- Education: University College London
- Scientific career
- Thesis: Studies on the functional heterogeneity of mast cells (1982)
- Doctoral advisor: Fred Pearce

= Kim Barrett =

Research physiologist

Kim Elaine Barrett is a research physiologist, specialising in digestive disorders such as inflammatory bowel disease. She was Distinguished Professor of Medicine and Dean of the Graduate Division at University of California, San Diego before moving to her current position as Vice Dean for Research and Distinguished Professor of Physiology and Membrane Biology in the School of Medicine at University of California, Davis in 2021. She is the Editor-in-Chief of The Journal of Physiology (2016–2022 and 2023-present), and is a Past-President of the American Physiological Society.

== Education and career ==
Kim is a native of the United Kingdom and earned her BSc in Medicinal Chemistry and her PhD in Biological Chemistry, both from University College London in 1979 and 1982 respectively.
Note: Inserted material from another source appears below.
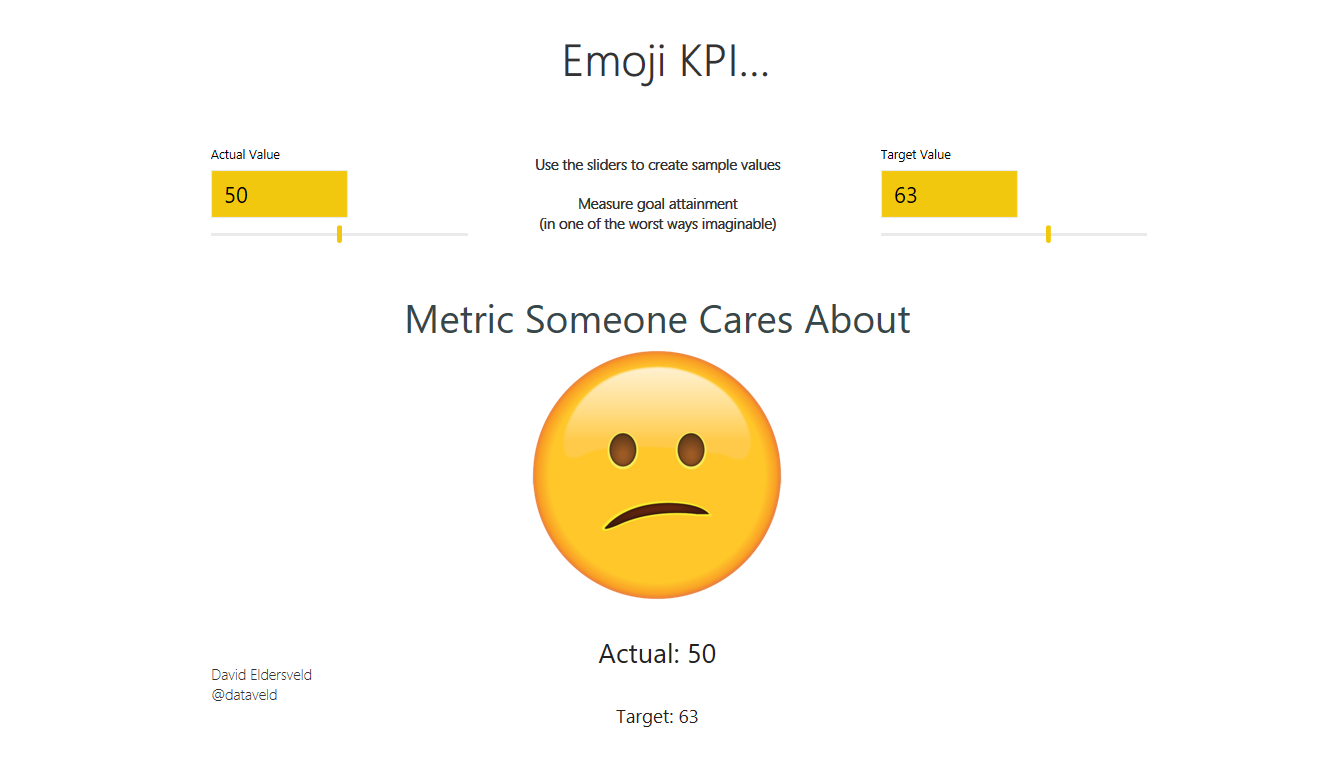This screenshot has height=773, width=1332.
Task: Select the Metric Someone Cares About heading
Action: 657,320
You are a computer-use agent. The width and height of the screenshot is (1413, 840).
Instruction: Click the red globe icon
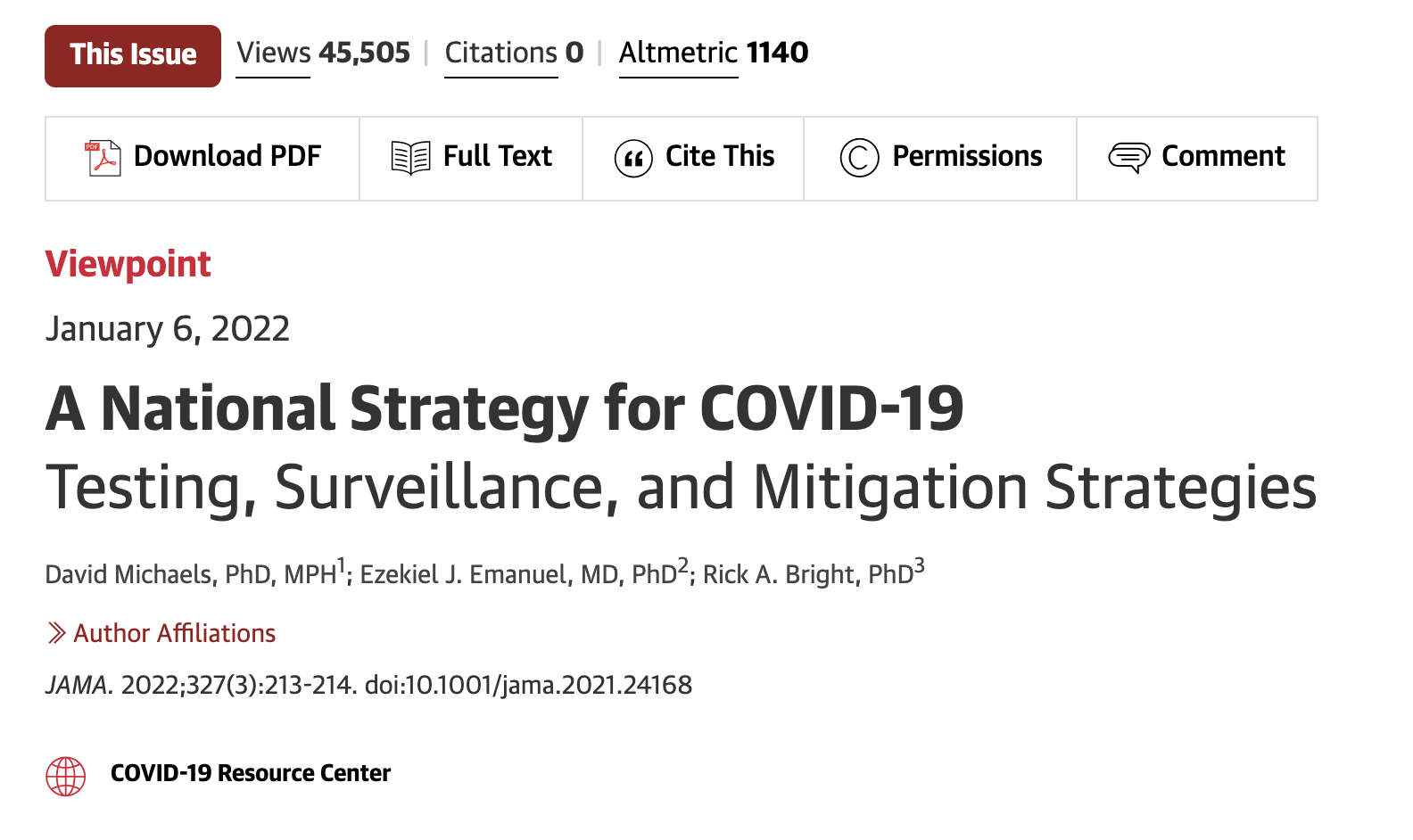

She was a post-doctoral fellow at the National Institute for Allergy and Infectious Diseases (Bethesda, MD) in the laboratory of Dean Metcalfe before moving to the University of California San Diego in 1985. She rose to the rank of Distinguished Professor of Medicine and also served two terms as Dean of the Graduate Division there. From 2020–21, she additionally served as the rotating Director of the Division of Graduate Education in the Education and Human Resources Directorate of the National Science Foundation in Alexandria, VA. In November 2021, she became Vice-Dean for Research and Distinguished Professor of Physiology and Membrane Biology at the University of California Davis School of Medicine.

Her research focuses on the transport and barrier properties of the gastrointestinal epithelium and how these are deranged in the setting of various disease processes. Her work is relevant to the understanding of diarrheal diseases, particularly those caused by infectious agents such as Salmonella, and also to the mechanism of action of probiotics. She has also been interested in topics of diversity and inclusion in graduate education and in academic settings more broadly.

==Selected publications==
She is the lead author for Ganong's Review of Medical Physiology (McGraw-Hill), currently in its 26th edition, and sole author of Gastrointestinal Physiology, also published by McGraw-Hill. Other highly-cited publications include:
- Barrett, Kim E. (2000). "Chloride Secretion by the Intestinal Epithelium: Molecular Basis and Regulatory Aspects"
- Resta-Lenert, S. (2003). "Live probiotics protect intestinal epithelial cells from the effects of infection with enteroinvasive Escherichia coli (EIEC)"
- Resta–Lenert, Silvia (2006). "Probiotics and Commensals Reverse TNF-α– and IFN-γ–Induced Dysfunction in Human Intestinal Epithelial Cells"

== Awards ==
She has received numerous honours for her research, teaching, mentoring and service activities. For example, she received the degree of Doctor of Medical Science, honoris causa, from Queen's University Belfast in 2004, and the Bodil Schmidt-Nielsen Distinguished Scientist and Mentor Award from the American Physiological Society in 2012. She was also the 2015 Bayliss-Starling Prize Lecturer of The Physiological Society. In 2021, she received the Distinguished Achievement Award in Basic Science from the American Gastroenterological Association. She was also recognized in 2022 as an Honorary Fellow of The Physiological Society.